A partir de 1 de janeiro de 2018, um mínimo de 33,3% dos cargos dos conselhos de administração das empresas públicas terá de ser ocupado por mulheres. Nas cotadas, a quota é de 20%.

O panorama do poder vai começar a mudar em 2018. O Governo aprovou, esta quinta-feira, a proposta de lei que obriga as empresas públicas e cotadas em Bolsa a cumprirem uma quota mínima de cada género nos conselhos de administração. A partir de 1 de janeiro de 2018, um mínimo de 33,3% dos cargos dos conselhos de administração das empresas públicas terá de ser ocupado por mulheres. No caso das empresas cotadas, a quota é de 20%.

“O Conselho de Ministros aprovou hoje a proposta de lei que estabelece o regime da representação equilibrada entre mulheres e homens nos órgãos de administração e de fiscalização das empresas do setor público empresarial e das empresas cotadas em bolsa“, refere o comunicado divulgado esta tarde.

“Esta proposta está em linha com o programa do XXI Governo Constitucional, no seu propósito de promoção da participação das mulheres em lugares de decisão na atividade política e económica, e enquadra-se num quadro legislativo que se tem vindo a consolidar ao longo do tempo, desde a Lei da Paridade“, pode ainda ler-se no comunicado.

Na prática, a lei vai obrigar a que as empresas cumpram as seguintes quotas mínimas para o género menos representado:

  • 33,3%, a partir de 1 de janeiro de 2018, nos órgãos de administração e de fiscalização das empresas do setor público empresarial;
  • 20%, a partir de 1 de janeiro de 2018, e 33,3%, a partir de 1 de janeiro de 2020, nos órgãos de administração e de fiscalização das empresas cotadas em bolsa.

Na conferência de imprensa que se seguiu ao Conselho de Ministros, Eduardo Cabrita, ministro Adjunto, explicou que, quando as quotas não forem cumpridas pelas empresas públicas, as nomeações feitas por essas empresas serão invalidadas.

Já no caso das empresas cotadas, será criado um mecanismo de acompanhamento, gerido pela Comissão do Mercado de Valores Mobiliários (CMVM), que emite uma notificação quando detetar que a lei está a ser violada.

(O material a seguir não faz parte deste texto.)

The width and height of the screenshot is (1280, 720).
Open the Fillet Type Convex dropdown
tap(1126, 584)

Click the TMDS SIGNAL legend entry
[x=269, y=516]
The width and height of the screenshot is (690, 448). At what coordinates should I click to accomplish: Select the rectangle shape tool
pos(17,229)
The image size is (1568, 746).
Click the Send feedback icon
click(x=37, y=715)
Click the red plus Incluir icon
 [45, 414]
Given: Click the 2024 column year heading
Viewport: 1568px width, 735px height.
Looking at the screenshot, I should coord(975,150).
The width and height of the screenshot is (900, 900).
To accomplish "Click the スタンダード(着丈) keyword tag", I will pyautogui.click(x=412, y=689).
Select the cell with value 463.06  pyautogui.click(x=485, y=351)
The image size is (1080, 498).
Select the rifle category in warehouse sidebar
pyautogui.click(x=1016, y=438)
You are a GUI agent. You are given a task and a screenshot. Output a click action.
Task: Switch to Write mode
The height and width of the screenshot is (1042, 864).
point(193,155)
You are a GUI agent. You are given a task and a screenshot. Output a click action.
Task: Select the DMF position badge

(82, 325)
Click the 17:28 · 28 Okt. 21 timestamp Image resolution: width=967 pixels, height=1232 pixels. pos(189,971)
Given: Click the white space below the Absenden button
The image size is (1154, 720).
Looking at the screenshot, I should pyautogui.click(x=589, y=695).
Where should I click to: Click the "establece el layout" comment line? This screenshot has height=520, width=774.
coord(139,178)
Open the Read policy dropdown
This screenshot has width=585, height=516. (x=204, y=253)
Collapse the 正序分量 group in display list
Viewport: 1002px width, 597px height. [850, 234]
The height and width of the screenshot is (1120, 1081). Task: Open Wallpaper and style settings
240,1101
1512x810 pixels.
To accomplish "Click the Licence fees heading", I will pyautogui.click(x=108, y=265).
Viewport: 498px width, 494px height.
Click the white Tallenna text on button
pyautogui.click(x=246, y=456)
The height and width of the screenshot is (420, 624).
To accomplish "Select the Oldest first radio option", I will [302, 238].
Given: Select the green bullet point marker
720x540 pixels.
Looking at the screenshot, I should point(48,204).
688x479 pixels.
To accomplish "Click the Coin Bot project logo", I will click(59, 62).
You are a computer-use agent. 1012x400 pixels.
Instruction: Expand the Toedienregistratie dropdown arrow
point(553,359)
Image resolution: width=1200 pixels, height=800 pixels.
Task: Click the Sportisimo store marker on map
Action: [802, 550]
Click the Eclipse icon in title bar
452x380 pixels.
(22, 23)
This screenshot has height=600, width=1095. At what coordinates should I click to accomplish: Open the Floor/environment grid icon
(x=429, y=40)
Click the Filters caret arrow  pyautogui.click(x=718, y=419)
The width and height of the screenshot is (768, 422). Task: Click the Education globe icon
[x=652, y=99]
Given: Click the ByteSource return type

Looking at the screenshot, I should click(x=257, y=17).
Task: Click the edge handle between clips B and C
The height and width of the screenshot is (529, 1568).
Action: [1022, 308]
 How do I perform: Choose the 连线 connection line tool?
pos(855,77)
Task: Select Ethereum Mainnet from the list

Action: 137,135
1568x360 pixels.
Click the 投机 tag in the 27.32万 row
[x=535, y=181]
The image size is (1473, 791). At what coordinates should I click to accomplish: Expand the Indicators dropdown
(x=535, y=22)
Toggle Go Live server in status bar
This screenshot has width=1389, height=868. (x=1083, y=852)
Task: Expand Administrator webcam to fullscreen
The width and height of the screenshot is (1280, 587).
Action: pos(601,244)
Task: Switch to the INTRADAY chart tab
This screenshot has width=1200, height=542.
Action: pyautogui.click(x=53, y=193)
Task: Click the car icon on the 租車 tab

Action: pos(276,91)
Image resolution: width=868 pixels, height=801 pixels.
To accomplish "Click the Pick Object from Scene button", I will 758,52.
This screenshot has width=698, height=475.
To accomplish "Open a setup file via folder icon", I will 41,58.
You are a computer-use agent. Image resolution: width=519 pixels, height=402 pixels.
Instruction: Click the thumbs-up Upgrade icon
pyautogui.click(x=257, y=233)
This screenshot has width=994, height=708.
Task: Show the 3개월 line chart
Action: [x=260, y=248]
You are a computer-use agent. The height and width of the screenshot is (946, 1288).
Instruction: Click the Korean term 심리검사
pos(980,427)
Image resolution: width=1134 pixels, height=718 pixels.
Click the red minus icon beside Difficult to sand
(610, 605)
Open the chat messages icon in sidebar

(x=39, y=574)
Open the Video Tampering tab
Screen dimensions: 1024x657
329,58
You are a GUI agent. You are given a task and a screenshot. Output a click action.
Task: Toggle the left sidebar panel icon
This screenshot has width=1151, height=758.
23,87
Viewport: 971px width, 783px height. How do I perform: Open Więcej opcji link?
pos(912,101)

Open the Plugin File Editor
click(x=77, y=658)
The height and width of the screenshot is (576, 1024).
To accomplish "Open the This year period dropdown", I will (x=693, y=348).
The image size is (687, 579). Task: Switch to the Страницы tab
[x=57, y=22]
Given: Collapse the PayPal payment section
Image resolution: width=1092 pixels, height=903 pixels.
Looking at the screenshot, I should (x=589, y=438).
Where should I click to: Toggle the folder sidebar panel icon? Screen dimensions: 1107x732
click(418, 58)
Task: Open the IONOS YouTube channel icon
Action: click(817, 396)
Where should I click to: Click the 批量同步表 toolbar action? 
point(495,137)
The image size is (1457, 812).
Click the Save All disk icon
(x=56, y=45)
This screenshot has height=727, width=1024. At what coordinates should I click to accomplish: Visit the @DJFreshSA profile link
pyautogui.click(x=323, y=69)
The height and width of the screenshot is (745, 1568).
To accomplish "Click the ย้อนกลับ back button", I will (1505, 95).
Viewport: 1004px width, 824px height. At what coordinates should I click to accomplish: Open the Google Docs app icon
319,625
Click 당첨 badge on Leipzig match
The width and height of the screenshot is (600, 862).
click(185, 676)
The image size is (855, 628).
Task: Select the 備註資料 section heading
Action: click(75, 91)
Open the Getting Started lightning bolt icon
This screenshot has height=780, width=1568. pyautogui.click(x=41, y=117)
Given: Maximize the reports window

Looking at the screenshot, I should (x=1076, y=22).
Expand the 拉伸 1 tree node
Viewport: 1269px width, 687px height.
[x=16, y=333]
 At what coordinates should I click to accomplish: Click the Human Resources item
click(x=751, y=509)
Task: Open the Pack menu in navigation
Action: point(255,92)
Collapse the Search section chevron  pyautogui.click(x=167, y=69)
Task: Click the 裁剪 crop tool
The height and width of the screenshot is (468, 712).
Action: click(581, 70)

Se essa situação não for corrigida, a empresa em causa será multada. O valor da multa será equivalente à remuneração mensal do conjunto dos membros do conselho de administração. Se a violação se mantiver no trimestre seguinte, a multa passará a ser equivalente a dois meses de remuneração do conselho.

Este é um cenário a que várias empresas se arriscam, considerando que muitos dos atuais mandatos ainda não terão terminado a 1 de janeiro de 2018. Assim, e como o ECO notou em novembro, se estas quotas fossem implementadas hoje, só um terço das empresas estaria pronto para cumpri-las. Ao todo, só 15% dos 220 membros de conselhos de administração das empresas do PSI-20 são mulheres.

Este é “um primeiro passo na concretização das medidas de promoção de igualdade entre mulheres e homens em cargos de decisão”, garante o Governo. Depois desta lei, será ainda apresentada uma “iniciativa legislativa referente ao pessoal dirigente da administração direta e indireta do Estado“.